Rev. H. H. McLeod, pastor of the Farmington Presbyterian church nearly nine years, will preach his last sermon here Sunday morning at 11 o'clock. His subject will be "A Pastor's Farewell."

Several weeks ago, Rev. McLeod who came from Cesta, July 1, 1926, accepted a call to the pastorate of the Litchfield Presbyterian church. The Farmington church reluctantly granted him a dismissal.

Rev. McLeod will be greatly missed, not only by his entire congregation with whom he had an individual personal touch, but in the whole community where he has been held in high esteem.

115 years ago

From the March 28, 1895

edition of the

Dakota County Tribune

Local news

It is a little quiet in town at present as the farmers are getting ready for their spring work.
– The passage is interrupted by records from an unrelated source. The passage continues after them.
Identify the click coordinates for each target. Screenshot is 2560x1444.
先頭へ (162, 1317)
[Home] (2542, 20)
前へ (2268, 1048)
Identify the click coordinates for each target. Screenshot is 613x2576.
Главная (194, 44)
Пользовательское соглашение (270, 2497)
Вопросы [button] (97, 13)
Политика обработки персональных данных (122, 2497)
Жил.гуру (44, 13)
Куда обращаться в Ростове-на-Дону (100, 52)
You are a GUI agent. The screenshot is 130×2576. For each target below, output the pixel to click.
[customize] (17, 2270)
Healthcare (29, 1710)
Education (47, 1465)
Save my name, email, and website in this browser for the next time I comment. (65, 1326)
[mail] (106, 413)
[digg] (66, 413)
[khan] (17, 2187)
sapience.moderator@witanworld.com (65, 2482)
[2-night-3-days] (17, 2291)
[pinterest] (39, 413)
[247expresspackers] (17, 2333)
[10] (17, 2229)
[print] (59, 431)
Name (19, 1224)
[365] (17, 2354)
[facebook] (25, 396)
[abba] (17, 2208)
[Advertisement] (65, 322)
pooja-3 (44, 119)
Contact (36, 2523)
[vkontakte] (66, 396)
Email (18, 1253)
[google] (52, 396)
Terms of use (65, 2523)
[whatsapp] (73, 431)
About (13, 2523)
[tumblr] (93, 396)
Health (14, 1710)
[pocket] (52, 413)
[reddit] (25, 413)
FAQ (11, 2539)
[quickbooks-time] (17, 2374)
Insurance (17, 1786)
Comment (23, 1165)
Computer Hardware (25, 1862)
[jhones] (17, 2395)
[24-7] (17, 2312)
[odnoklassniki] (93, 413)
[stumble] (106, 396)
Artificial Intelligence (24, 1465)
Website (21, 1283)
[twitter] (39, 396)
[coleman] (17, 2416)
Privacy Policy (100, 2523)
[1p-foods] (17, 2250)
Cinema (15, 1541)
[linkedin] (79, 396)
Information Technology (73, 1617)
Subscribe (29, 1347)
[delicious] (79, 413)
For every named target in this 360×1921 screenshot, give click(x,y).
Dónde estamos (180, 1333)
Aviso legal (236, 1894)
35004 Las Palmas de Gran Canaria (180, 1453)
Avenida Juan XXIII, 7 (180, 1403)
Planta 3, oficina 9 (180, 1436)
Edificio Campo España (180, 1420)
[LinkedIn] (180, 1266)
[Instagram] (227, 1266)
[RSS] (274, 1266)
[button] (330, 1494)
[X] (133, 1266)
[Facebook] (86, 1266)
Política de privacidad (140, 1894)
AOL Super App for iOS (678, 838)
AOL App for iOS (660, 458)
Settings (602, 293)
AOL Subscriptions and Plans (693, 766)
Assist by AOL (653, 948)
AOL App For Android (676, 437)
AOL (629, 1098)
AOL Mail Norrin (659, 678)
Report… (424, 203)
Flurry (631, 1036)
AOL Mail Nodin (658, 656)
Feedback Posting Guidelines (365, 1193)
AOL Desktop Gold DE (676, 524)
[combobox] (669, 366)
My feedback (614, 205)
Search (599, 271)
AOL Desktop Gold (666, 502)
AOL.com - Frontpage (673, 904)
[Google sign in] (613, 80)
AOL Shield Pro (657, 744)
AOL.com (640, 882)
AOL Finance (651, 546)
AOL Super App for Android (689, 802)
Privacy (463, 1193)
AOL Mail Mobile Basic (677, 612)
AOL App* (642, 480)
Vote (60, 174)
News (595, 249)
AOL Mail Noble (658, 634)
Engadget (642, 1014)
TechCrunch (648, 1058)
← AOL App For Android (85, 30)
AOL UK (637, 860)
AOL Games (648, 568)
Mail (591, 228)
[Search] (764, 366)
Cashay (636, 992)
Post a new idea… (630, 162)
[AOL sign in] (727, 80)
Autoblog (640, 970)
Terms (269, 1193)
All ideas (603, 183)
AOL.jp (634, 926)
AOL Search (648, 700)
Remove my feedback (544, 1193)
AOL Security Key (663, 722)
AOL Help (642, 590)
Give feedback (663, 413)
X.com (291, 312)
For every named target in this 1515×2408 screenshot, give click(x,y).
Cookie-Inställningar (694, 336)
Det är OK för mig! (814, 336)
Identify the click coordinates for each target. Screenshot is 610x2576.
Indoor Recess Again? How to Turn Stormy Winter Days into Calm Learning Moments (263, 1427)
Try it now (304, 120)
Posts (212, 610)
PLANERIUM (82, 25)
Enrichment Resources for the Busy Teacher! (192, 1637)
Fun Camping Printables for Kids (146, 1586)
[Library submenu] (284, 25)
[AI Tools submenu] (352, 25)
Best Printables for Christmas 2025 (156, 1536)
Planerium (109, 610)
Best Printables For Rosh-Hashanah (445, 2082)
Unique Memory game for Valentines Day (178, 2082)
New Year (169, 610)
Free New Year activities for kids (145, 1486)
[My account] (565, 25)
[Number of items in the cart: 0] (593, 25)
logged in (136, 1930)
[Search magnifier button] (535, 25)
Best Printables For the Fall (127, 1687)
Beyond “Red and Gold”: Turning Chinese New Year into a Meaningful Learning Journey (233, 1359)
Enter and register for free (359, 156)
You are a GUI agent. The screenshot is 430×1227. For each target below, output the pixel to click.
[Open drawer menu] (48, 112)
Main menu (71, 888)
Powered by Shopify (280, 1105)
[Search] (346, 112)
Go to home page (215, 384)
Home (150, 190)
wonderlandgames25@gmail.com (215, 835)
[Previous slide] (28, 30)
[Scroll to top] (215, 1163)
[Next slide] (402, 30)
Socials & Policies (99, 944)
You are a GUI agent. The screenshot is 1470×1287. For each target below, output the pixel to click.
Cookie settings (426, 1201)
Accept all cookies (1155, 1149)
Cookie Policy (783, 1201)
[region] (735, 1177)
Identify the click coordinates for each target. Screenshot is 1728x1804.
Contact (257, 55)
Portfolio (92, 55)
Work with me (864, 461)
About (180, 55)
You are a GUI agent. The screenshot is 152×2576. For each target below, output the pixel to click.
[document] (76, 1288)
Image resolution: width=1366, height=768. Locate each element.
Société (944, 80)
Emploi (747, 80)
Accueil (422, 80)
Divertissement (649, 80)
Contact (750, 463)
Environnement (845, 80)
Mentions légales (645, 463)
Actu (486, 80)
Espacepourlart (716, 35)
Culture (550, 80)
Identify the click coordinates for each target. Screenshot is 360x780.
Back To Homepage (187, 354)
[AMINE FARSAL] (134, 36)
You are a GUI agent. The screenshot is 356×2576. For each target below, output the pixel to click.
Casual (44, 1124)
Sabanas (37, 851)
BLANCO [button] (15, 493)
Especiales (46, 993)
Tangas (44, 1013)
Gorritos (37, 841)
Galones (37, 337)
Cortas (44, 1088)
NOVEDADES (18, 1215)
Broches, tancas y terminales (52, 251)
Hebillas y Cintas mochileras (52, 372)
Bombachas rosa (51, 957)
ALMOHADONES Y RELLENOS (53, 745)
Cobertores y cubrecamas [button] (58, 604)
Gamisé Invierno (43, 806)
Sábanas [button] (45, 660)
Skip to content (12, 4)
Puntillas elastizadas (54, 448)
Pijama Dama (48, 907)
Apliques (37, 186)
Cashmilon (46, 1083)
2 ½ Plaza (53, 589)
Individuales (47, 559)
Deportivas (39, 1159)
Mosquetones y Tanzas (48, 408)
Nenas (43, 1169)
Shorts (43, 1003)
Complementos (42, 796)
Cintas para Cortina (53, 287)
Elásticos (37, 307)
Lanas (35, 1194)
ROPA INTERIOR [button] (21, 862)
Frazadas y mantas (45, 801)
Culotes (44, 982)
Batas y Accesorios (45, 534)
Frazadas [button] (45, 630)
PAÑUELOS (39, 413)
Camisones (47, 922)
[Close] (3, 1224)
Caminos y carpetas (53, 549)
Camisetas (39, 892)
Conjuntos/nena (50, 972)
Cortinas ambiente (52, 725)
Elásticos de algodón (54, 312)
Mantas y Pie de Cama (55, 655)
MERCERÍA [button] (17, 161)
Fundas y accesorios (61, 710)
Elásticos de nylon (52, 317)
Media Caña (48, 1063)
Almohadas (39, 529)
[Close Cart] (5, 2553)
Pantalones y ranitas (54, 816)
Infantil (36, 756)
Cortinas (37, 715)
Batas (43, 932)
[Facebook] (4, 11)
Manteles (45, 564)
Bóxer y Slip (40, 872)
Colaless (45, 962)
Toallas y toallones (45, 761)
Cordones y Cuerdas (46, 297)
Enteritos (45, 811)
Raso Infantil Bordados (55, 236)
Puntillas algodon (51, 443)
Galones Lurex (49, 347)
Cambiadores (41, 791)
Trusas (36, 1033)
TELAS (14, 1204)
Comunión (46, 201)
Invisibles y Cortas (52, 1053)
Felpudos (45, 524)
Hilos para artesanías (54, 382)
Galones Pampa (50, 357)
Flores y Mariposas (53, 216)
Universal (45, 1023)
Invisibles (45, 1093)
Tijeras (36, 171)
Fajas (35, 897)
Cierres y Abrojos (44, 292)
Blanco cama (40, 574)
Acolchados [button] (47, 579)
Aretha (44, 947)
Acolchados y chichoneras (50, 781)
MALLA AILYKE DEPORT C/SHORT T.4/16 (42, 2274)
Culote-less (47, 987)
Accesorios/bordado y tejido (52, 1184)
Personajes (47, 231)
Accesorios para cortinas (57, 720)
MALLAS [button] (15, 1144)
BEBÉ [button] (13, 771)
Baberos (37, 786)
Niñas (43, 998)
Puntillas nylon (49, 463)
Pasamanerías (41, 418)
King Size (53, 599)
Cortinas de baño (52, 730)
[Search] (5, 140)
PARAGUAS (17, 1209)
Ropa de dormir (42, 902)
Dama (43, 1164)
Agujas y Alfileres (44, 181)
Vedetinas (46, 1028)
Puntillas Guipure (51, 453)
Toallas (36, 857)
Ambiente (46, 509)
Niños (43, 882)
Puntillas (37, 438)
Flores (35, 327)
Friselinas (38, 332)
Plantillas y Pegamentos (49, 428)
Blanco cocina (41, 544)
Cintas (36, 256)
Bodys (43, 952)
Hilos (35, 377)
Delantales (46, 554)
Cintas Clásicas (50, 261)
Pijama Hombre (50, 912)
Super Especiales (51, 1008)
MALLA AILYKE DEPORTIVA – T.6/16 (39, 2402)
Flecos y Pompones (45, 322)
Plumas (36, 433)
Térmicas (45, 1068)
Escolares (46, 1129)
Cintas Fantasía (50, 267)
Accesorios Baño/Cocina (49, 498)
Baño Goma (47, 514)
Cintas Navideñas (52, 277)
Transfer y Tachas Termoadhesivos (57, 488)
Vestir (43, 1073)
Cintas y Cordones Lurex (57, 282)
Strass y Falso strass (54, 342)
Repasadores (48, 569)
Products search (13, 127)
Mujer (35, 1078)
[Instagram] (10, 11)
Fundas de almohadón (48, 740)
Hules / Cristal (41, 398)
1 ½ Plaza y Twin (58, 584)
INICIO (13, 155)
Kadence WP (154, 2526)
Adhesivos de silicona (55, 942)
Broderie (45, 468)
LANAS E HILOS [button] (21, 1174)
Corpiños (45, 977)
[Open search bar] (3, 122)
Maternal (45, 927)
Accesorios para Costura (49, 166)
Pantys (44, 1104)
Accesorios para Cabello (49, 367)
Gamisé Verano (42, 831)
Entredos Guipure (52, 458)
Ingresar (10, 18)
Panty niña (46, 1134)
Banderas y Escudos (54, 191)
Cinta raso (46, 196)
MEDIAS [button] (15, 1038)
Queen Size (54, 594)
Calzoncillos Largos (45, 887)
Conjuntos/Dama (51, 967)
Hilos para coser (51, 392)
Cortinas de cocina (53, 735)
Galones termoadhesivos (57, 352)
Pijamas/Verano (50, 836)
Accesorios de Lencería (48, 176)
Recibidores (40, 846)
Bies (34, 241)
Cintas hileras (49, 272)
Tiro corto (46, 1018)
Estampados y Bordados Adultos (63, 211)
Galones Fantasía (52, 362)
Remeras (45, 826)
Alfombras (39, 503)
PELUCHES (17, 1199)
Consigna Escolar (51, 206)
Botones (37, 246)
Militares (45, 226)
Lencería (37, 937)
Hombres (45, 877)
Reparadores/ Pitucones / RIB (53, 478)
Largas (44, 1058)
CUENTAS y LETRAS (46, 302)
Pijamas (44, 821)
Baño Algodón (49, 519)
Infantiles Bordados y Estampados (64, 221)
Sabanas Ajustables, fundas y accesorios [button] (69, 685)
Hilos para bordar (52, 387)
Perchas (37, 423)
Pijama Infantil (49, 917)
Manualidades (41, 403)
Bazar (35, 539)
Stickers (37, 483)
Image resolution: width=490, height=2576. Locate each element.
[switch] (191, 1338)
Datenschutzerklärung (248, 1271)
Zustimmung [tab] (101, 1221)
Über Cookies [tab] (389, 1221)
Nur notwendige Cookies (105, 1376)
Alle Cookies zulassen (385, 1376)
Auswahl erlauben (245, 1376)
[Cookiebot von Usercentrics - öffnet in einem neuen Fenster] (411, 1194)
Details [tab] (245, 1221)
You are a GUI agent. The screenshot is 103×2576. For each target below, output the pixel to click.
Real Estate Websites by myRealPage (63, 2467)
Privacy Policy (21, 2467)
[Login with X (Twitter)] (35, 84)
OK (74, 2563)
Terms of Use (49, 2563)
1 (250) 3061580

A man over in Castle Rock went into his cow stable the other night and by mistake mixed her up a nice mash in a box full of sawdust instead of bran. The cow, merely supposing hard times had come and they were all going to economize, meekly ate her supper, and that man never discovered his mistake until the next morning when he milked that cow, and she let down half a gallon of turpentine, a quart of showpegs and bundle of lath. We return thanks to W. A. D. and R. A. c. for the above item.

A general good time is expected for the members of the C. E. Society and their friends at Fletcher's Hall next Friday evening, March 29. Ice cream, cake and coffee will be served, and a variety of games will be provided for those who enjoy them. A number of small sacks have been circulated, and any one bringing a sack with as many pennies (or their equivalent in other coin) as he is years old, will be served refreshments free of charge. The society invites you all to come, have a good time, and bring a sack full of pennies if you feel inclined.

High school budget

A bird carnival will be held in the intermediate room to-morrow

During the vacation next week, remember to relax your weary minds from the intellectual strains to which they have been subject of the past three months.

An explosion broke the stillness of the high school room last Friday. The cause was unknown, but the effects were plainly apparent. One member of the chemistry class, who was experimenting with the explosive, was lightly but not seriously injured, being able to retire from the scene of action unaided.